The July USDA Report held surprises for both wheat and corn, with lower than expected ending stock estimates for both crops.
Global wheat stock estimates were lowered by 5.28 million tonnes, more than 4mt lower than the market had been expecting. The decline was on the back of an 8.43mt downgrade to global production, with losses being recorded for Australia, Russia, Ukraine and the EU.
For corn, which is important for the wheat market as well, the USDA cut global stock estimates by 2.7mt, rather than the 1.6mt decline expected by the trade.
The negative to come out of the USDA Report was a further increase to US wheat stock estimates of 1.06mt. The carryout from the previous year was increased with exports falling short of projections, adding to a lift in production expected for this year. A lift in US export estimates was not enough to prevent US wheat stock estimates from being raised.
That said, US ending stock estimates are expected to fall by 3.15mt year on year, and any further decline in production estimates for other major exporters should see demand for US wheat take up the slack.
However, at this stage the USDA are not projecting a big lift in US exports. Year on year they are projecting a 2.63mt increase, but it will still leave US ending stocks at an estimated 26.8mt. While that is down from the 32.13mt stock level at the end of 2016/17, it remains well above the average stock level of 21.34mt for the period 2008/09 to 2015/16.
Accentuating the issue for the US is that production is pegged at 51.21mt. This is up 3.84mt on last year, but it is well down on the average US crop of 59.45mt for the period from 2008/09 to 2016/17. Basically, US production is declining, but that is not enough to drive US wheat stocks down to more realistic levels.

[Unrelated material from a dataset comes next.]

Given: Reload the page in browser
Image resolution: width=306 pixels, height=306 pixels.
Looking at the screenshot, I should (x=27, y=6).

Wheat futures have reacted positively to the tightening global stocks position but is being held back by stubbornly high stock levels within the US. The large carryout stock levels in the EU and Russia from last year will continue to feed into global markets for much of the current year, shutting out US exports.
US denominated wheat prices still remain sluggish, and seemingly cannot factor in the underlying train wreck that we appear to be heading towards. That train wreck, unless diverted by exceptional global production in 2019/20, is the sharp decline in available stocks outside of China and the US.

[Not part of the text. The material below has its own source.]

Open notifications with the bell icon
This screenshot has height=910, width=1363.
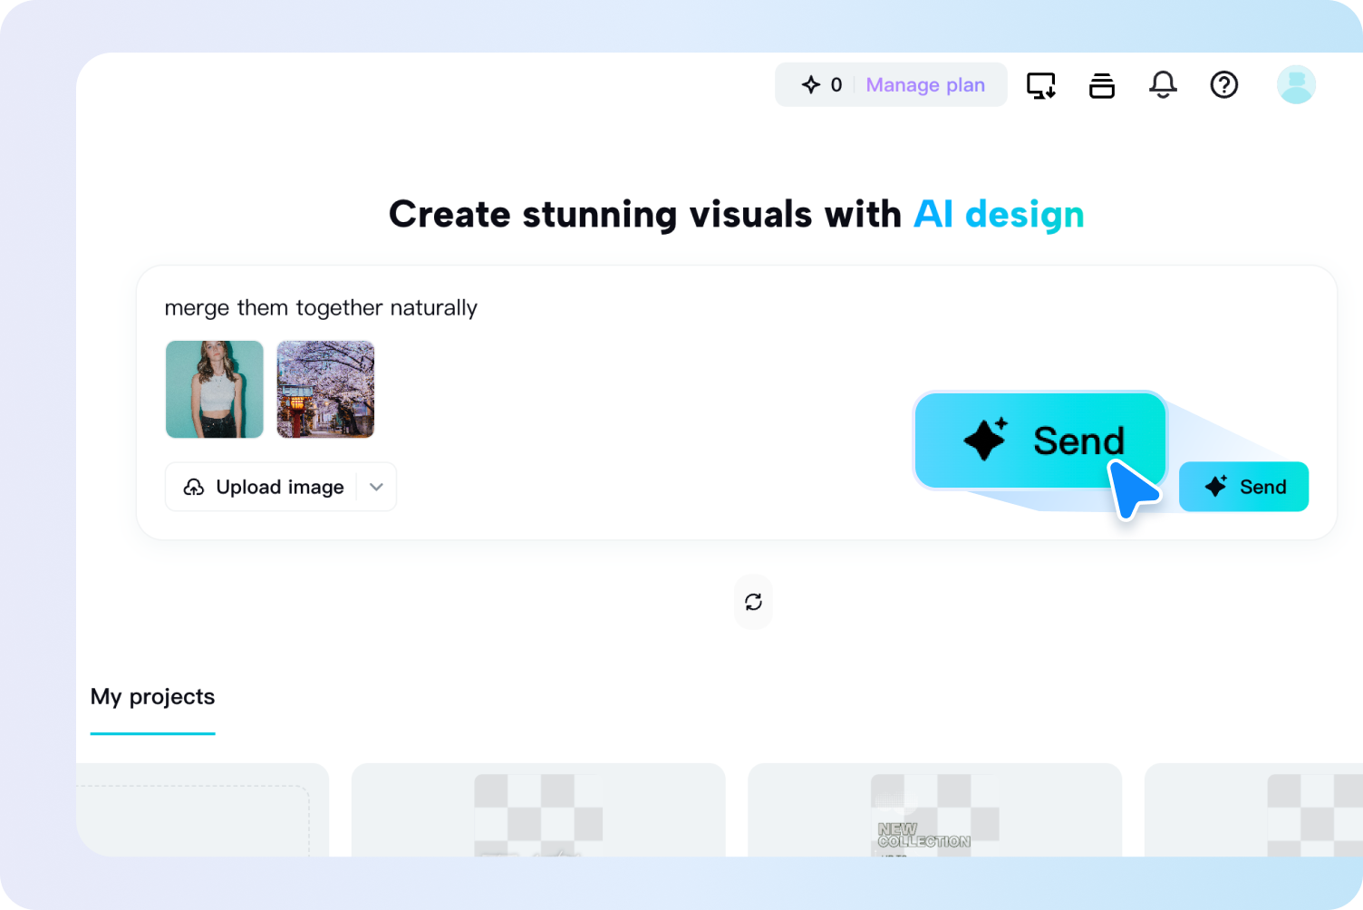[1163, 85]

The current USDA numbers are suggesting an 18.76mt year on year decline in stocks outside of China and the US, down to just 96.42mt, or just 16.07 per cent of current global consumption outside of China and the US.
That measure of wheat stocks to use has not been that low since well before 2003/04. On previous occasions a ratio that low has been enough to trigger a significant rally in wheat prices to trigger renewed production to rebalance the global balance sheet.
If we assume a recovery in global wheat production in 2019 as multiple regions emerge from this year’s droughts, we still only maintain the overall position against what, over time, is a steady increase in global consumption.